Microscopy and image analysis

The phase-contrast images were acquired using Thermo Fisher scientific EVOS cell imaging system and inverted wide-field microscope Axio VertA1. The number of blastoids or cavitated structures were counted manually for each well. After 96 h, a blastoid is defined based on the morphological parameters as described in previous sections. The fluorescent images and time-lapse images were acquired using Olympus IX83 microscope with Yokogawa W1 spinning disk (Software: CellSense 2.3; camera: Hamamatsu Orca Flash 4.0) or Nikon Eclipse Ti E inverted microscope, equipped with a Yokogawa W1 spinning disc (Software: Visiview ; camera: Andor Ixon Ultra 888 EMCCD). The confocal images were analysed and display images were exported using FIJI 1.53k or Bitplane Imaris 9.7.0 softwares. For cell counting, Bitplane Imaris software was used. Cell count parameters were set for size and fluorescence strength of voxels and then overall cell count data was obtained for each image using the Imaris spot function. Note that large cavities in blastoids increase the depth of the imaging field and cause poor signal from deeply located cells. Therefore, our counting data in Figs. 1h, 3g could be underrepresented values, particularly in the case of trophectoderm cells. The quantification of the percentage of blastoids forming the NR2F2 axis was done manually. To do so, blastoids stained to detect NR2F2 expression were imaged using a confocal spinning disk microscope. The images were projected using a 3D-project function in FIJI. The blastoid was classified to have an axis when NR2F2 expression was restricted to its polar half with no expression or lower level of expression in the mural half. The inverted pattern of NR2F2 expression was classified as an invert axis. The blastoids with NR2F2 expression on their both polar and mural halves were classified to have no axis. Confocal immunofluorescence images of human blastocysts were acquired with a Nikon confocal microscope and a 20× mim or 25× silicon objective. Optical sections of 1 µm-thick were collected. The images were processed using Fiji ( and Volocity 6.3 visualization softwares. Volocity software was used to detect and count nuclei.

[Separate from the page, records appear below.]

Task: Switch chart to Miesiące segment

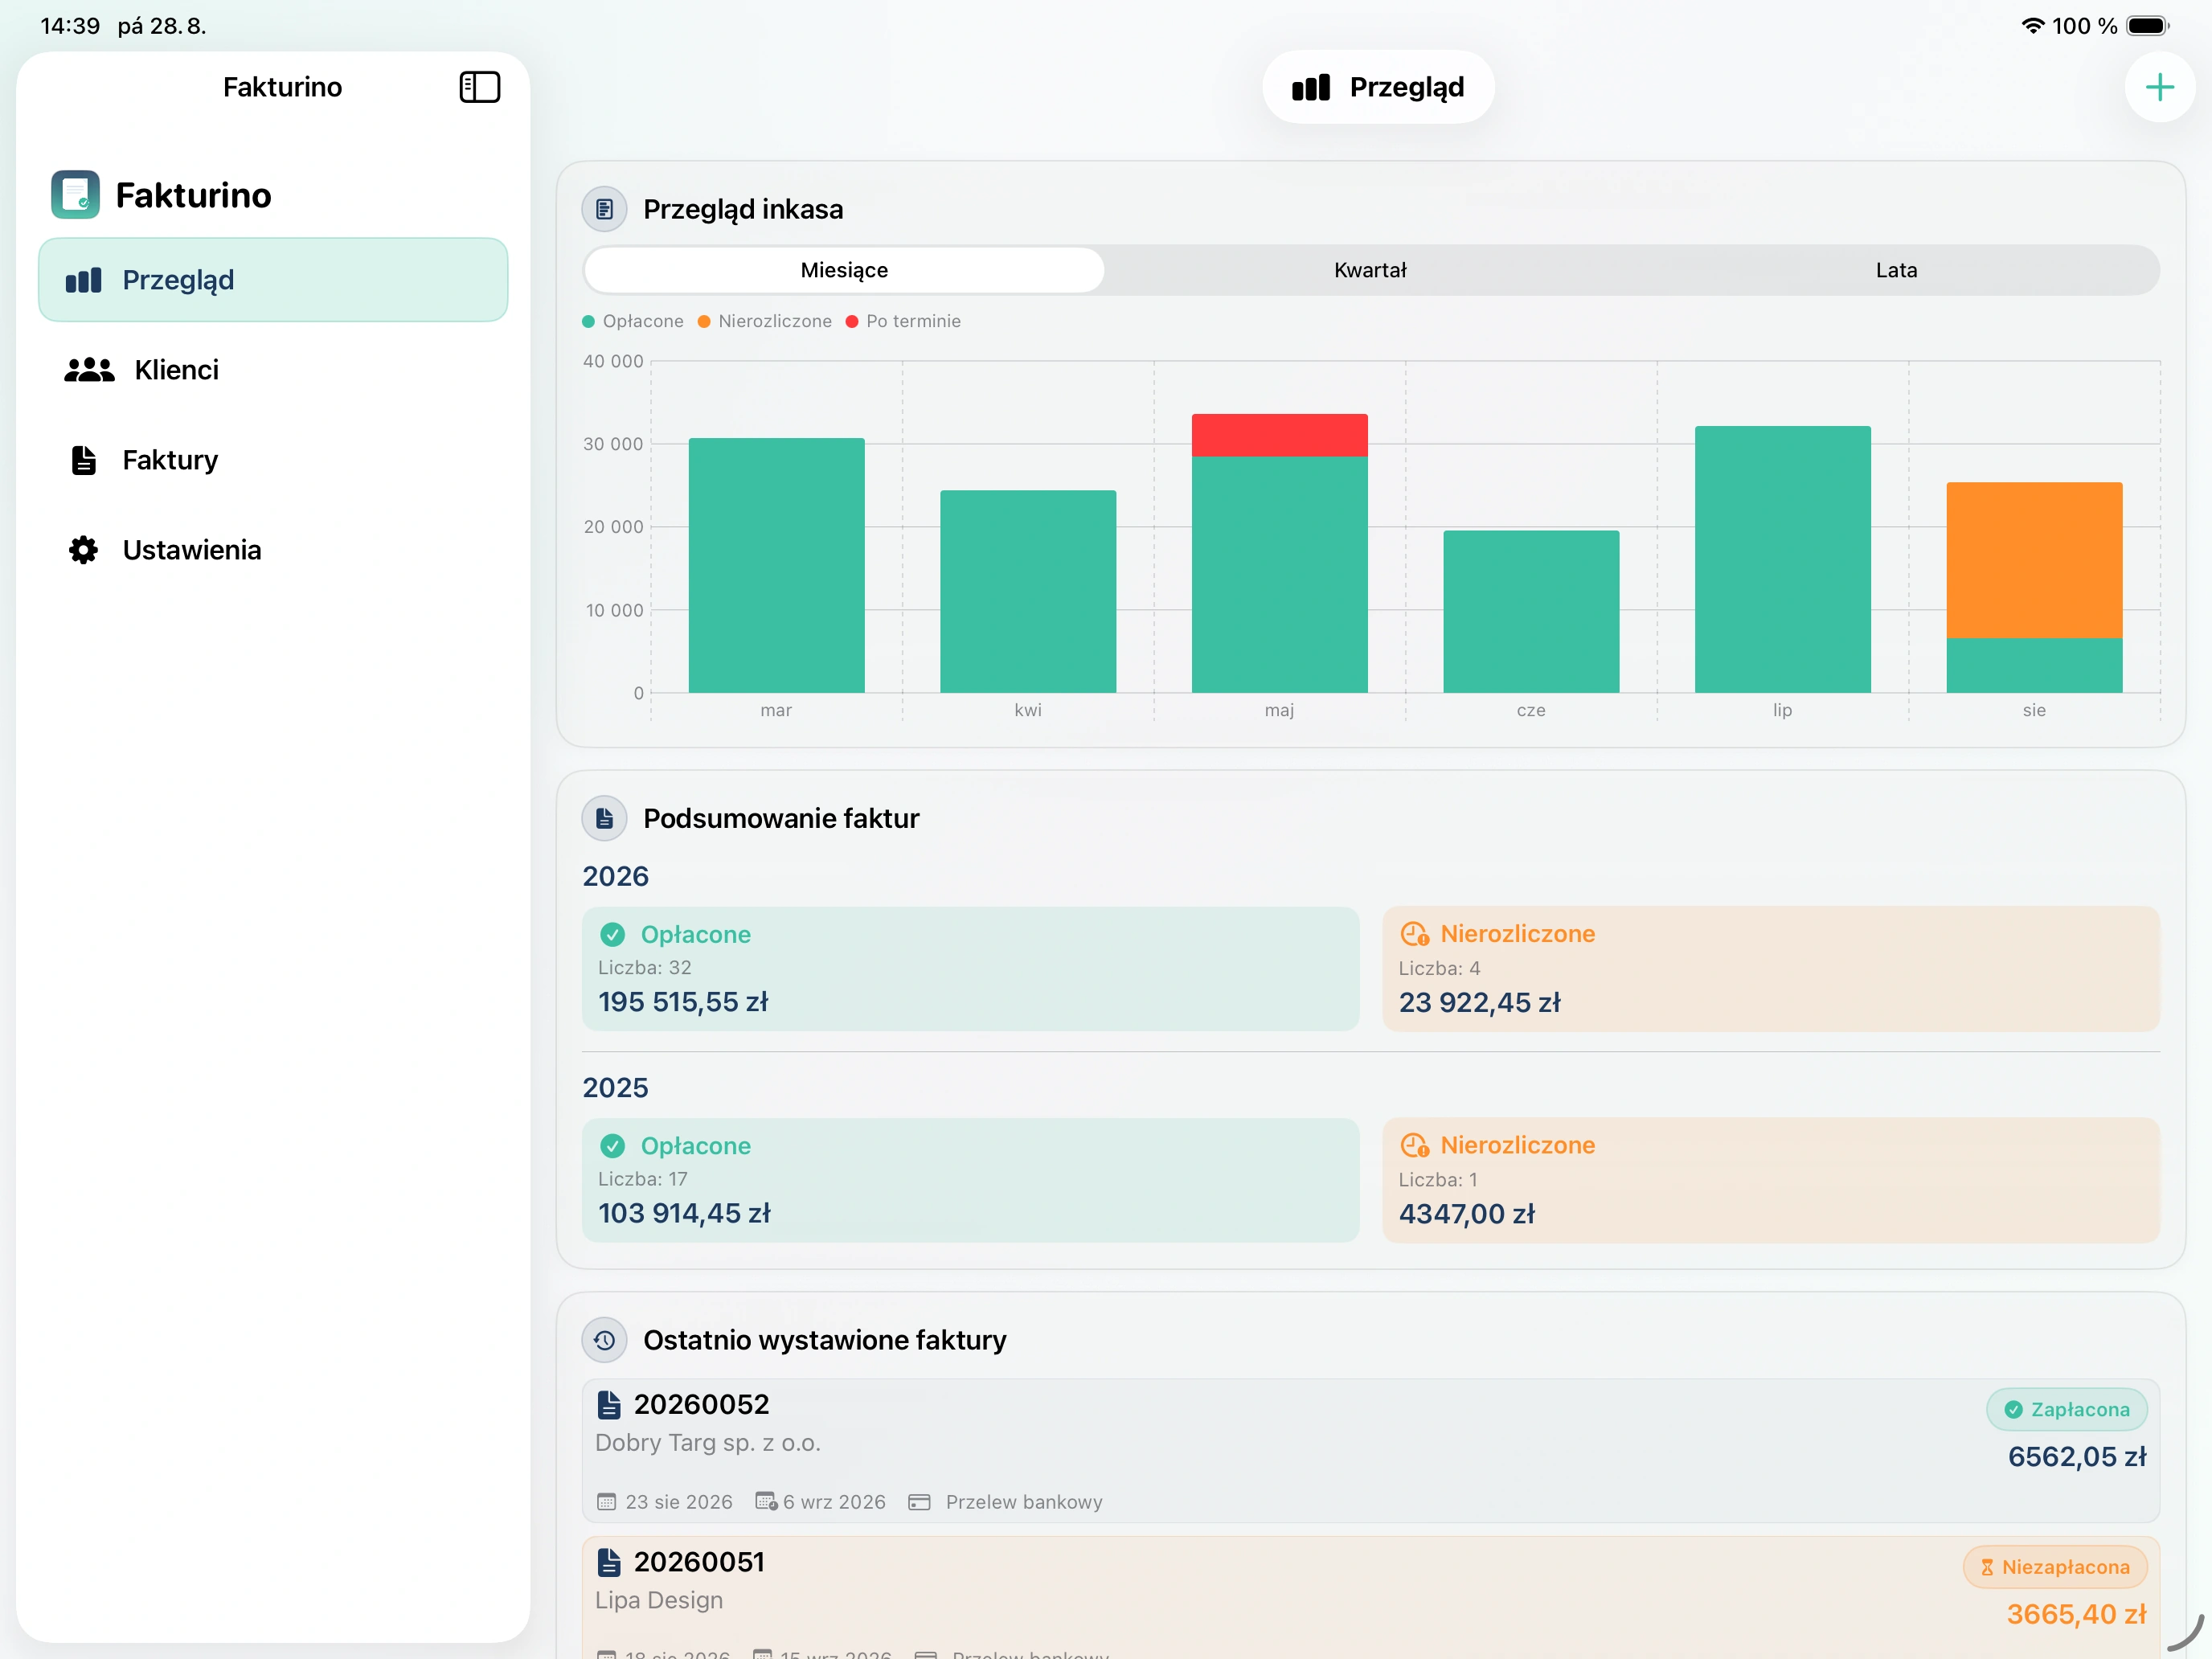Action: (844, 270)
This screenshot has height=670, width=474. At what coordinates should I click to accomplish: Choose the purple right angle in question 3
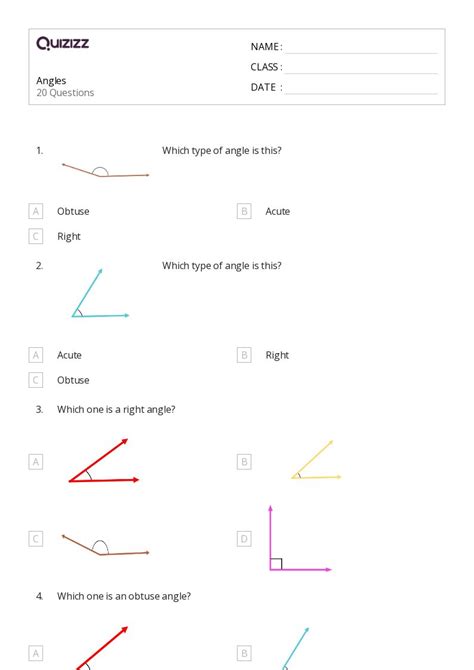click(300, 538)
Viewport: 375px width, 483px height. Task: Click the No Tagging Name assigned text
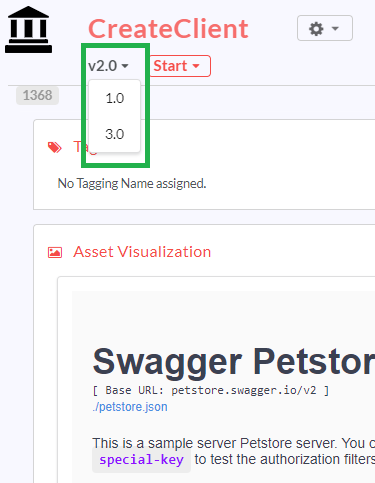(132, 183)
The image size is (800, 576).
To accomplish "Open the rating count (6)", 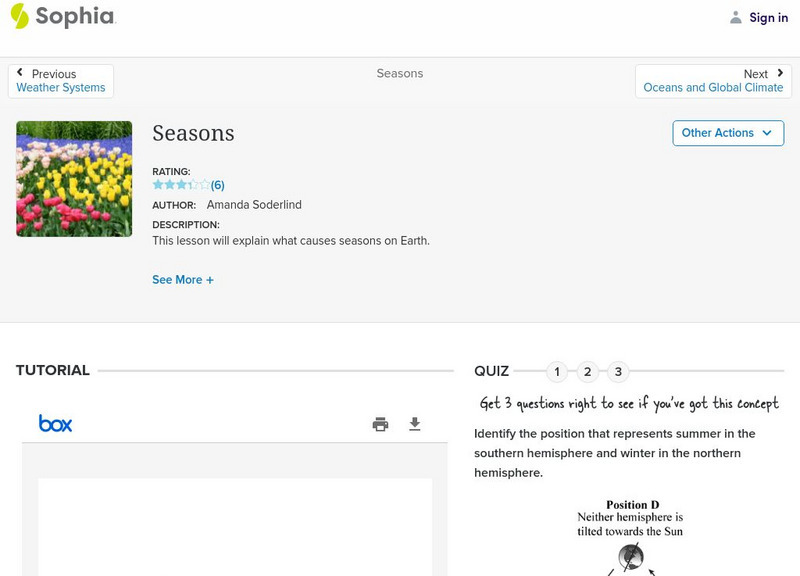I will point(218,185).
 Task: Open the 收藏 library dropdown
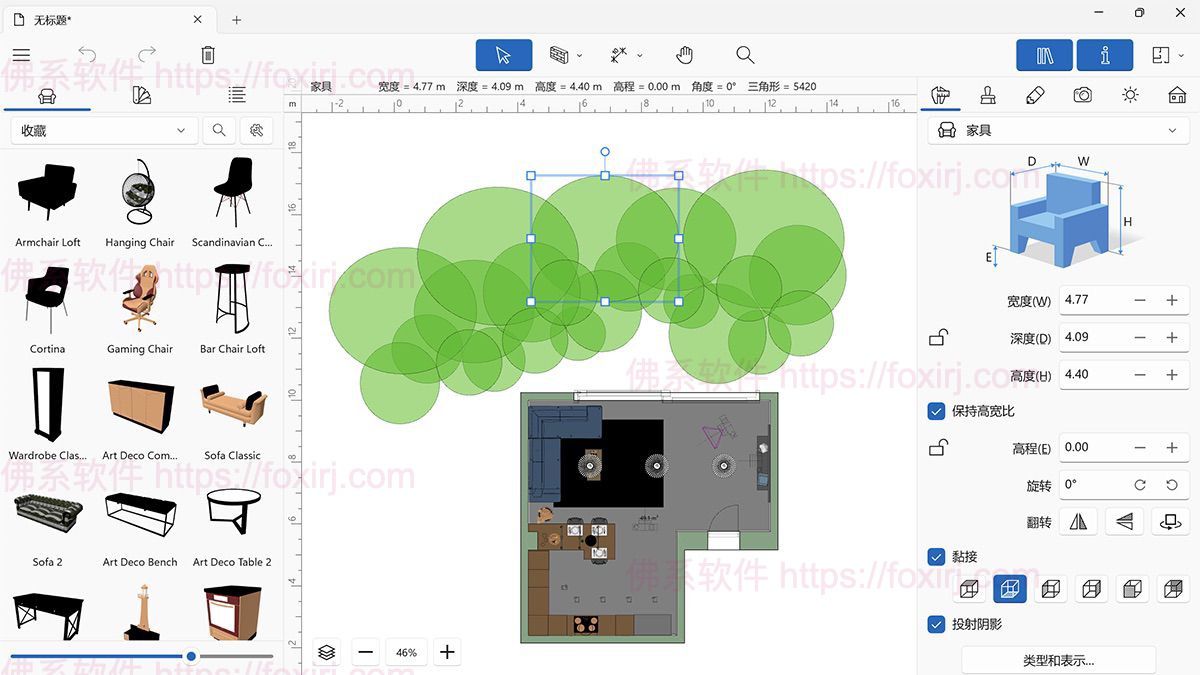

Statistics and reproducibility

All the experiments were performed at least in three biological replicates unless specifically described in the Methods and the figure legends. Statistical analyses were performed using Graphpad prism 8.1.1 (330).

Reporting summary

Further information on research design is available in the Nature Research Reporting Summary linked to this paper.